Thursday, October 13, 2005


Google Image Result for

" Laboratory of Brain Imaging

This laboratory uses high field MRI to investigate cortical plasticity, face representation in the cortex, and axonal connectivity. Members of the lab are also involved in the development of new MRI applications, and the verification of existing techniques using single unit recording and optical imaging. We are particularly interested in developing novel multimodal imaging techniques to simultaneously map the structure, function, and connectivity of various cortical functions in the mammalian brains. Few examples of our research enterprise are listed below:

Use of BOLD fMRI for mapping the detailed layout of the cortical functional architecture in vivo:

The BOLD technique is based on the use of deoxyhemoglobin as nature's own intravascular paramagnetic contrast agent. When placed in a magnetic field, deoxyhemoglobin alters the magnetic field in its vicinity, particularly when it is compartmentalized as it is within red blood cells and vasculature.

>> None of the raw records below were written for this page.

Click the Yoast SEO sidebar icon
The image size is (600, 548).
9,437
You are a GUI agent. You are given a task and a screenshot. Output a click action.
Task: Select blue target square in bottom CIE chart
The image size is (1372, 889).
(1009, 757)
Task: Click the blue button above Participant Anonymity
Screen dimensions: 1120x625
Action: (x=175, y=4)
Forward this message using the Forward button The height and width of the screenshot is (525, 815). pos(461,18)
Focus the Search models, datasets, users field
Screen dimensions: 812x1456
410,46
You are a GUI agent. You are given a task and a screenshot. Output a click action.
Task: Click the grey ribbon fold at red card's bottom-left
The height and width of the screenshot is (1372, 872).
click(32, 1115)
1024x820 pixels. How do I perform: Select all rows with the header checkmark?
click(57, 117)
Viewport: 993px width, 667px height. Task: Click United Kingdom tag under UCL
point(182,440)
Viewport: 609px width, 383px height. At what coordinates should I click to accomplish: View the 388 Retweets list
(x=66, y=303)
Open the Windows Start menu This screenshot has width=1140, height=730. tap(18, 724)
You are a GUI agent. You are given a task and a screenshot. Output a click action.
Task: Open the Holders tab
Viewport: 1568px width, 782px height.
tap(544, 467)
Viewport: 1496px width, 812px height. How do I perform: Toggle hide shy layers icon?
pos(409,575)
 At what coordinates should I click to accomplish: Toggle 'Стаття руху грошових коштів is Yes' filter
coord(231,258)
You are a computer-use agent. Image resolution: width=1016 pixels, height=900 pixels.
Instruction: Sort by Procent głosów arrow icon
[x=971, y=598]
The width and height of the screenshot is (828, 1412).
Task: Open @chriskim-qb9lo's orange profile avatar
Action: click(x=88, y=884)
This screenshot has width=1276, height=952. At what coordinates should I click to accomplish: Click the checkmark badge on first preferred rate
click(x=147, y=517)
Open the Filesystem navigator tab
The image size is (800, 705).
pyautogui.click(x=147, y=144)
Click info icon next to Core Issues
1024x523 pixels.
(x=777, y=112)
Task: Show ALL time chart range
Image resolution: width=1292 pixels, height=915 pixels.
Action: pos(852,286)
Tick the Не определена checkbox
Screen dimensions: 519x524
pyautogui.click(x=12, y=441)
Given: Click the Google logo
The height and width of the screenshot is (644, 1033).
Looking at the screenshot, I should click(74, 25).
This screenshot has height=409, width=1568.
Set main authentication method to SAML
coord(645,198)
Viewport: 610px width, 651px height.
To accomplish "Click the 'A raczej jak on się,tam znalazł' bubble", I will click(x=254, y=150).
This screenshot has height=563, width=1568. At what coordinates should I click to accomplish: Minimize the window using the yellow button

The effect increases as the concentration of deoxyhemoglobin increases. At concentrations found in venous blood vessels, a detectable local distortion of the magnetic field surrounding the red blood cells and surrounding blood vessel is produced. This affects the magnetic resonance behavior of the water proton nuclei within and surrounding the vessels, which in turn result in decreases in the transverse relaxation times (T2 and T2*. During the activation of the brain, this process is reduced: increase in neuronal and metabolic activity results in a reduction of the relative deoxyhemoglobin concentration due to an increase of blood flow (and hence increased supply of fresh oxyhemoglobin) that follows. Consequently, in conventional BOLD fMRI, brain "activity" can be measured as an increase in T2 or T2* weighted MR signals. Since its introduction about 10 years ago, BOLD fMRI was successfully applied Ð among numerous other examples - to precisely localize the cognitive, motor, and perceptual function of the human cortex cerebri."